How to complete this task: Scan the data below. Pull out each line where "will" occurs.

Data excerpts:

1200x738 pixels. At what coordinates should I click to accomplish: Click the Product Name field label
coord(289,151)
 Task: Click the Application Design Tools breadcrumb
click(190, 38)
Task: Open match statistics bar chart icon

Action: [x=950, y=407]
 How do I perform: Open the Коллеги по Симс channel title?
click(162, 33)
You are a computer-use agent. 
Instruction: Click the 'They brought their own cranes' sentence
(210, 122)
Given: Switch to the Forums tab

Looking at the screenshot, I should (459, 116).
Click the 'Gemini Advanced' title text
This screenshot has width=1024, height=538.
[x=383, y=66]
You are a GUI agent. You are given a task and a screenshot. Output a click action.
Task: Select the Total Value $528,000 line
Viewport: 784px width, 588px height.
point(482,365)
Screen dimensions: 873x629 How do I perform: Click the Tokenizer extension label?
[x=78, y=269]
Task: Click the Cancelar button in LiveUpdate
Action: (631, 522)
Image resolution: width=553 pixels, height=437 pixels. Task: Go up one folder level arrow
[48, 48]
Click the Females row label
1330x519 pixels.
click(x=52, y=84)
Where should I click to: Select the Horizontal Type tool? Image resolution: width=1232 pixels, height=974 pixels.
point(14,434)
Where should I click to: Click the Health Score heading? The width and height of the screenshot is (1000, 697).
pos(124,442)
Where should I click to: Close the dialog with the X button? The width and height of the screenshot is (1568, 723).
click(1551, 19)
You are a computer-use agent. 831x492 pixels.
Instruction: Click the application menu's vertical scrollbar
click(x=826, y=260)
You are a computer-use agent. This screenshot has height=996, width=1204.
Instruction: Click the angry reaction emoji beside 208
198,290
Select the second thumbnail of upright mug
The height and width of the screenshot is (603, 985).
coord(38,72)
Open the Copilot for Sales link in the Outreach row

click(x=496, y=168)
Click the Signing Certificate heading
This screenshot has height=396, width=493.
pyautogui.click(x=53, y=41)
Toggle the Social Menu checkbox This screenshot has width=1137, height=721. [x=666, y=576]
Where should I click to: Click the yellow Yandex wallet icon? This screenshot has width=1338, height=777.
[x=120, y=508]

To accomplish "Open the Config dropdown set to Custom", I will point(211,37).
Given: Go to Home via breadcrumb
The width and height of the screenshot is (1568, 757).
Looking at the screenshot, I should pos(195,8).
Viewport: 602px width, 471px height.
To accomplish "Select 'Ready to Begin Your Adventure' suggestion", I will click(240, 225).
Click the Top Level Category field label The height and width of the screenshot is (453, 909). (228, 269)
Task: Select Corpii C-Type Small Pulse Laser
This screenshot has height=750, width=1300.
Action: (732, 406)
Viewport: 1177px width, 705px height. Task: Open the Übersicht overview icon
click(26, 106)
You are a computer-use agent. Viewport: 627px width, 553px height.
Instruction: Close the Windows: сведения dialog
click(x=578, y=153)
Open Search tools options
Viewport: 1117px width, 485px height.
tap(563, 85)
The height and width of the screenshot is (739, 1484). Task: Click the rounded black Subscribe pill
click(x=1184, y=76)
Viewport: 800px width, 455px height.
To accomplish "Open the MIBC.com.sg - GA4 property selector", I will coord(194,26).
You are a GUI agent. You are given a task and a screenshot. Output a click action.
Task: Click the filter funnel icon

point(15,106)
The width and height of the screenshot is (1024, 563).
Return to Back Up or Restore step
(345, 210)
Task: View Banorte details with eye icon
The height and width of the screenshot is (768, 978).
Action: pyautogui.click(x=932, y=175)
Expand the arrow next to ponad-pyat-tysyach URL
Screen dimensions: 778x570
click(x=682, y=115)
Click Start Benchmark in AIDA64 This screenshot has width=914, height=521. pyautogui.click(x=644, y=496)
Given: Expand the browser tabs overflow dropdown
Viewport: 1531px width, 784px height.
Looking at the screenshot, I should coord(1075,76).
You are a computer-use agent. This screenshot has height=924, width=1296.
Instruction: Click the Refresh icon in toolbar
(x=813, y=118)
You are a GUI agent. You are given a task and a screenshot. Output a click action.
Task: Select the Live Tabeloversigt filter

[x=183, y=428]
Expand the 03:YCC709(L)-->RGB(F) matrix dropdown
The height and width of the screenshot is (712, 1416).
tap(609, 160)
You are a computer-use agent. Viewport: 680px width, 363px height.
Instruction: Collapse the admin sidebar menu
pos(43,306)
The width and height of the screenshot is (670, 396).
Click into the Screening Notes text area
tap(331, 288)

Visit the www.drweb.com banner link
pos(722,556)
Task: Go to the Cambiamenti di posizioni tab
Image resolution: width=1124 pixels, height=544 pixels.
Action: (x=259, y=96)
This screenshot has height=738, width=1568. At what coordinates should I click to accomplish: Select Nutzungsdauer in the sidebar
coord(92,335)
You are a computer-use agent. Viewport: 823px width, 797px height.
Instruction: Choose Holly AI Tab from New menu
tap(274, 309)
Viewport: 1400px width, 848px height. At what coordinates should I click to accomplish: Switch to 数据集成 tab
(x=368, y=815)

Result for this exercise:
To accomplish "Open the Config dropdown set to Custom", I will point(211,37).
To accomplish "Select 'Ready to Begin Your Adventure' suggestion", I will click(240, 225).
To accomplish "Open the MIBC.com.sg - GA4 property selector", I will coord(194,26).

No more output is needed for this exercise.